### Task requirements
[1] Reproduce the passage of the Hurricane Irene post from "We live in an" up to and including "NPR!) or television.".
[2] Name every news outlet mentioned by name in the Hurricane Irene post.
[3] Carry the Hurricane Irene post forward from its last sentence.

### Extracted text
Monday, August 29, 2011

Irene, Weather or Not



By Friday, Hurricane Irene was all you could talk or think about. That morning for reasons purely coincidental I was shooting the breeze with two good buddies, both of whom are Jersey City Born & Bred and not young. Both agreed they had never heard this kind of talk, possible evacuation, about any storm before today. That morning Atlantic City and other Down The Shore communities had been ordered to evacuate and there was talk that by noon, Hoboken, Jersey City and areas of downtown Manhattan would do likewise.

The Day after Tomorrow was not only here, Irene was scheduled for the actual day after tomorrow!

What to think? Who to believe?

We live in an era of Weather Hysteria. It’s partly the fault of the 24 hour news cycle, all these networks and news sources competing with each other. You want coverage of why our nation’s healthcare system needs a public option, read the Nation or Salon (or Rolling Stone!), do not turn on the radio (I’m looking at you NPR!) or television.

But if you want coverage of an unfolding story – and no issue unfolds as often or with the same relevancy as the Weather – plug in and tune in and free yourself of reason and introspection.

Every time it snows, will it be a “snow-megadon”, temperature pops up above 70 degrees, the Heat Index is high, drink plenty of water or you will perish. Advisories, Alerts, Warnings, Watches – you hear one or more of these serious criteria items at least once a week, each with some distinct though inconclusive definition. Yes, taking proper precautions is prudent and important, but the fact remains – it’s just weather. The constant, pre-fabricated gravitas in the weather report has created a chicken little society, further supported by other pop culture fears.

### Entries shown
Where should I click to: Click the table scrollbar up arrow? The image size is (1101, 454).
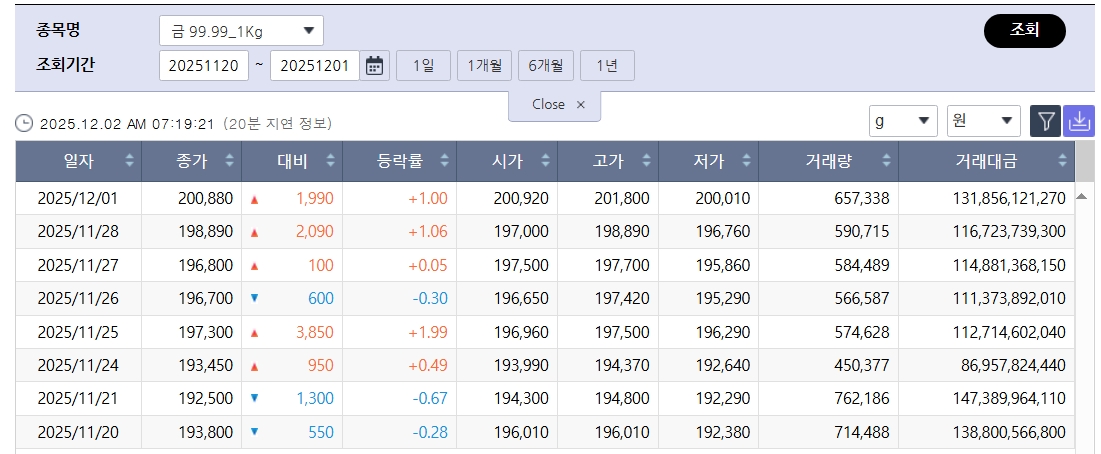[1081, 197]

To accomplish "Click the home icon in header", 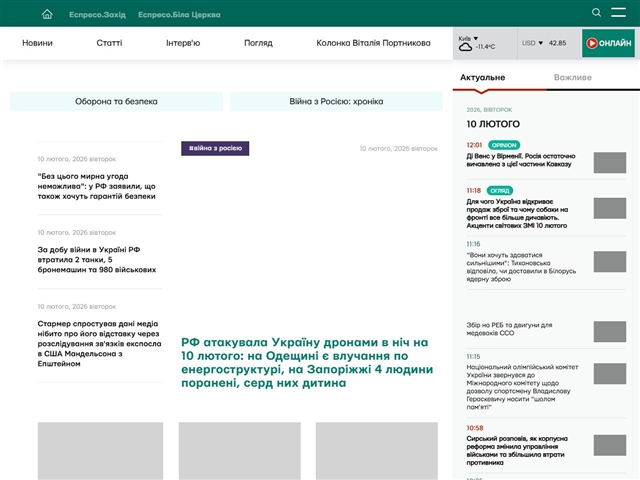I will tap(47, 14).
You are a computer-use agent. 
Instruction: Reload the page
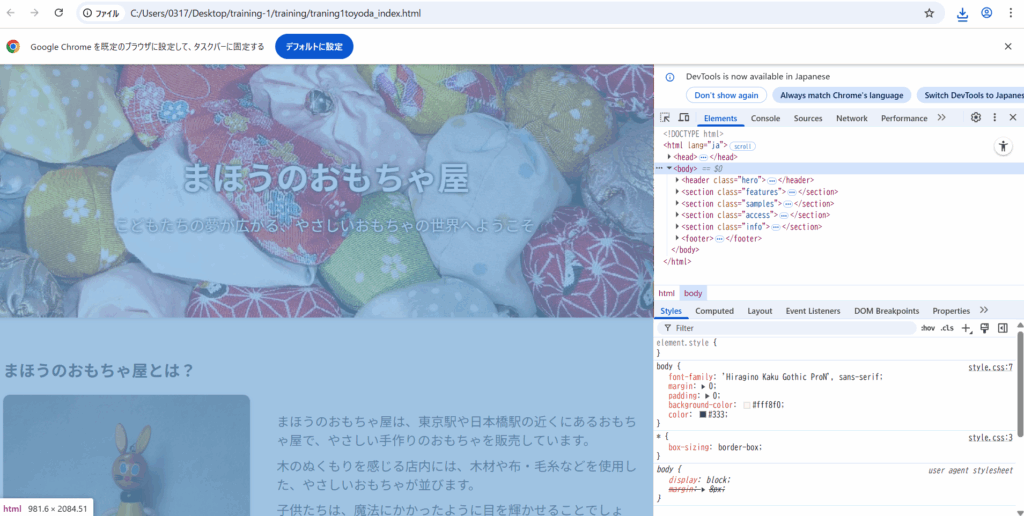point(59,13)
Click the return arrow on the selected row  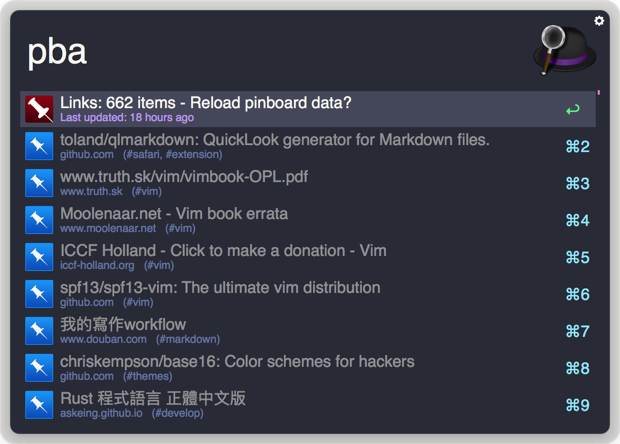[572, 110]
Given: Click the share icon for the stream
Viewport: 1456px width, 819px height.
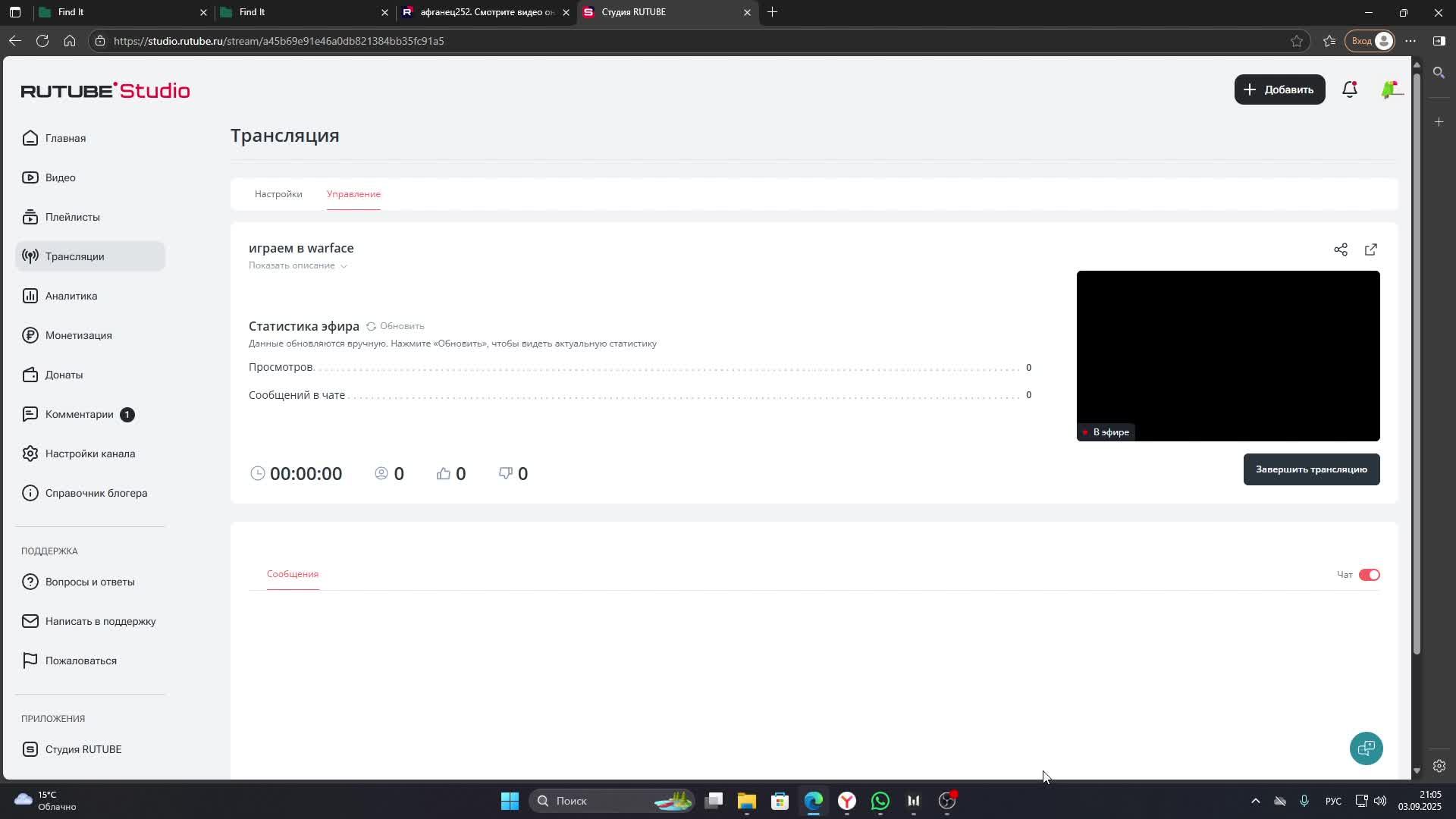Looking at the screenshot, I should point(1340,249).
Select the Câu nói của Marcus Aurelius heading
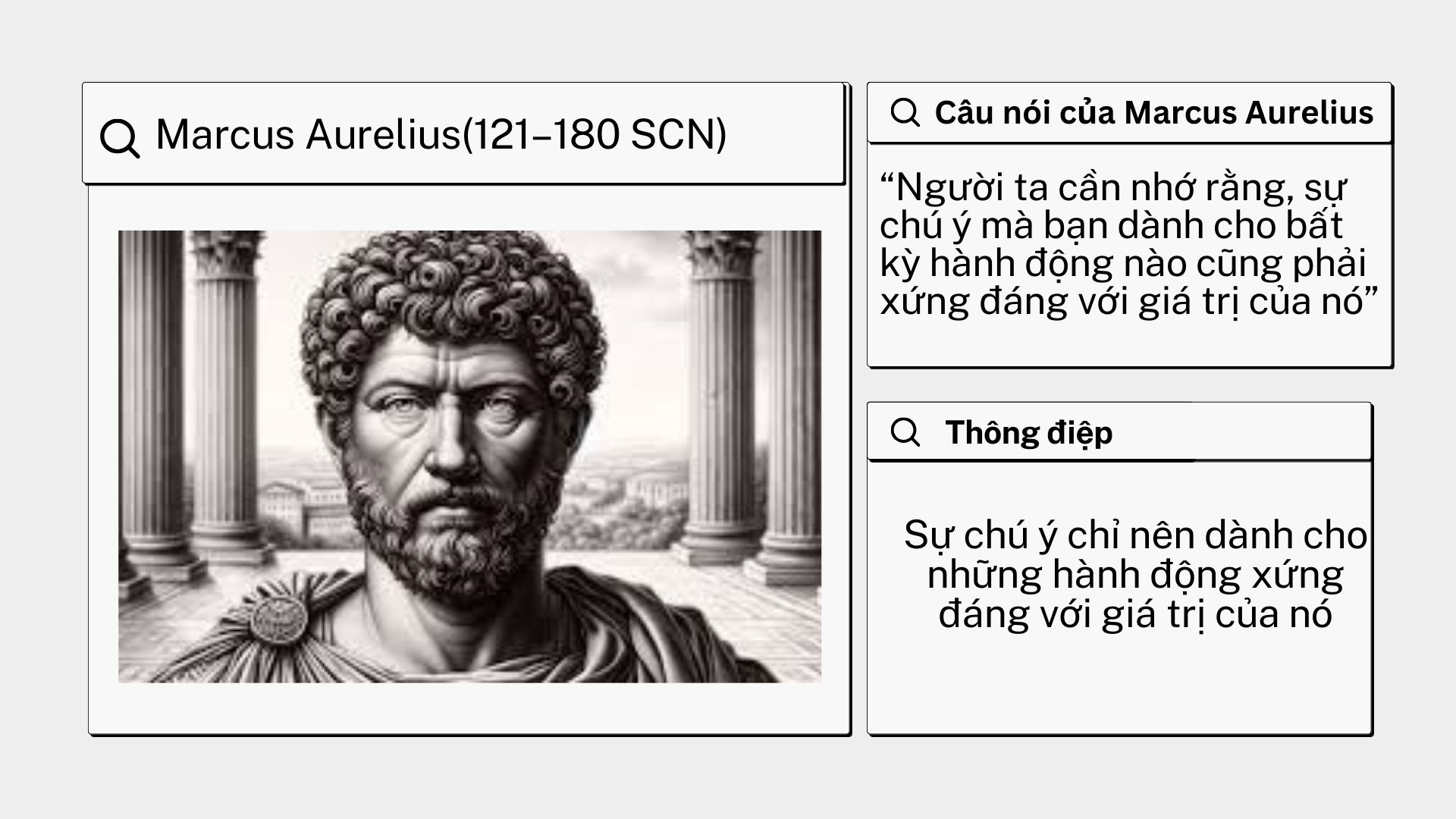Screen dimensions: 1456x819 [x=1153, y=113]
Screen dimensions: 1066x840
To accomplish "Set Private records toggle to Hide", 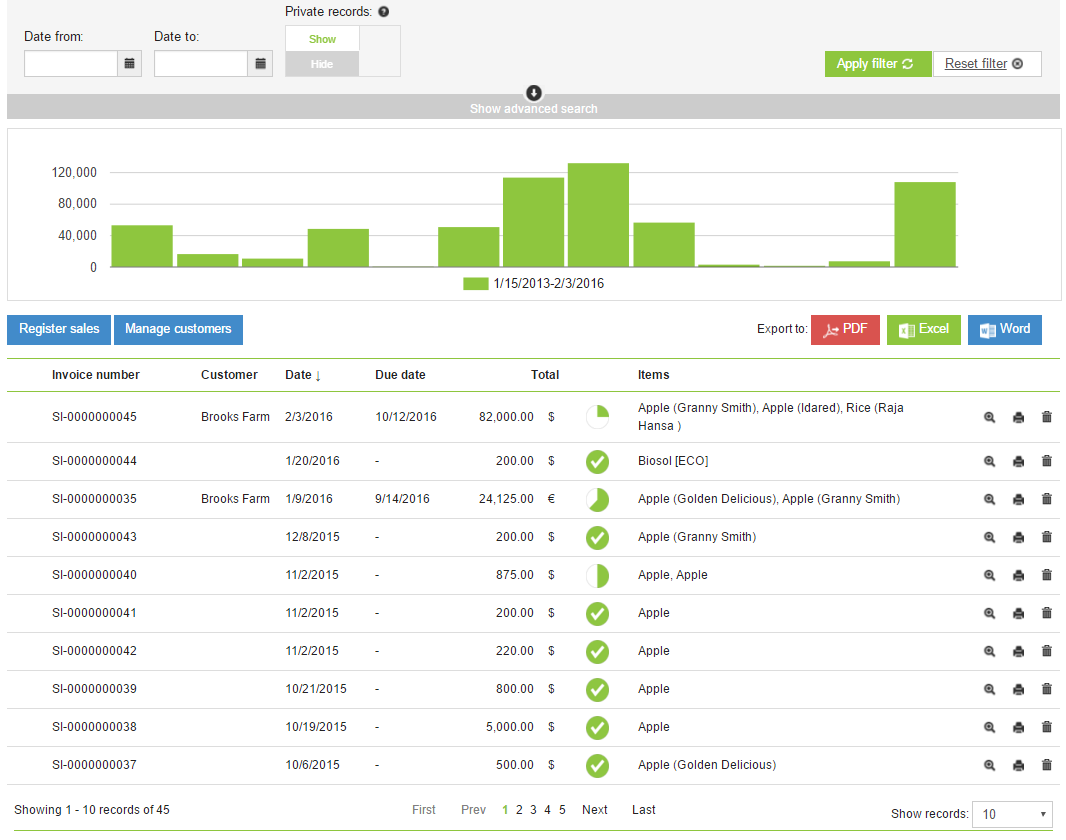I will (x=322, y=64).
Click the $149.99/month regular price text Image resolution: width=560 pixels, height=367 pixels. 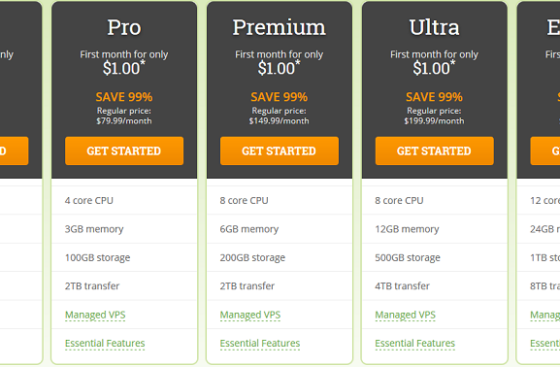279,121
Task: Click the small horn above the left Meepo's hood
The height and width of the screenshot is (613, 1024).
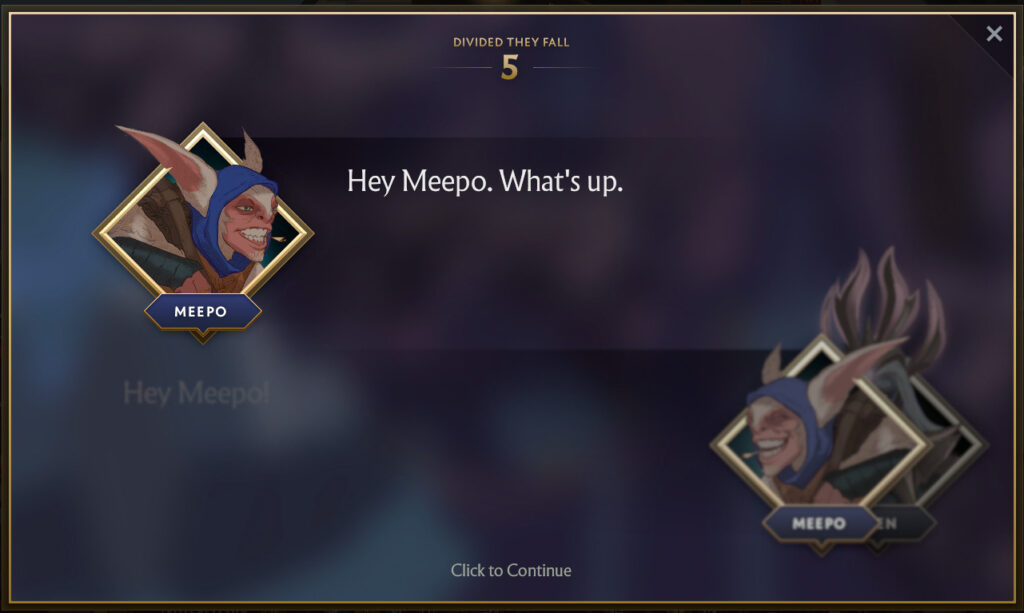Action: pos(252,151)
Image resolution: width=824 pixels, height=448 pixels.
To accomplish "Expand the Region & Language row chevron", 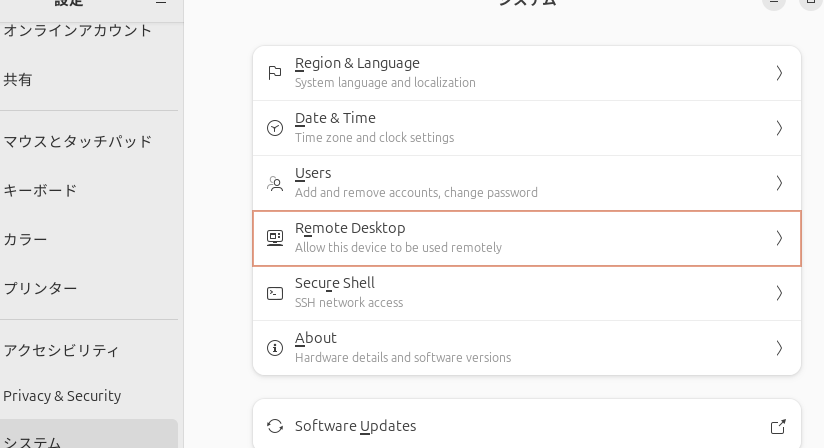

### Results of the tasks
[1]
We live in an era of Weather Hysteria. It’s partly the fault of the 24 hour news cycle, all these networks and news sources competing with each other. You want coverage of why our nation’s healthcare system needs a public option, read the Nation or Salon (or Rolling Stone!), do not turn on the radio (I’m looking at you NPR!) or television.

[2]
The Nation
Salon
Rolling Stone
NPR

[3]
Al Gore is right, Global Warming is real. Gore’s film was right-on fantastic, damn good documentary. Weather is not the same as when you and I were kids, that’s just the fact. A lot of Evangelical Protestants, particularly those prone to dominionist thinking (our present day Millerites) – the ones who make the Left Behind novels best sellers – watch the weather for end time signs. But whether these new weather events are pollution related or rapture harbingers or both (blue state meeting red state), it’s just weather! Weather is something to be endured, not be hysterical about. Beyond these current concerns of climate change and end times beliefs, weather is a natural concern for us all. We need to know.

Weather is nature manifested and deep (and not so deep) down we all know, nature wins out in the end. Like change, nature is master of us all. This normal and universal interest in whether your day will be rainy or sunny, warm or cold, has been exploited by the news media who long ago abandoned their obligation to inform the public and followed what the Reagan era declared a much higher aspiration: maximizing profits.

Hurricane Irene was serious but a boy who cried wolf syndrome now pervades. How often can we panic? We survived six inches of snow and a heat index that makes it feel like 100 with some mere complaining and we heard the same weather reports, foreboding, grave comments by meteorologists, Mayor Bloomberg, dire and serious, grimly standing at the podium responding with annoyance to any reporter daring to ask a question, the satellite maps show a large Red circle over our homes and cities. Mass causalities did not occur then and for the most part, the worst to happen were minor inconveniences and yet another understanding of the simple fact that the weather was different today than the day before and will be different the day after because unlike how we take our morning coffee or tea, weather changes every day. That’s why it is weather.

Why should we think Irene is any different?

So, that’s my gripe. Not that the precautions were unnecessarily called for but that the fear mongering about weather our news media use to sell the story and maintain ratings have become so intrinsic to our culture that when a real Katrina occurs, we do not know who to trust. We can either dismiss it or panic, as long as we don’t change the channel.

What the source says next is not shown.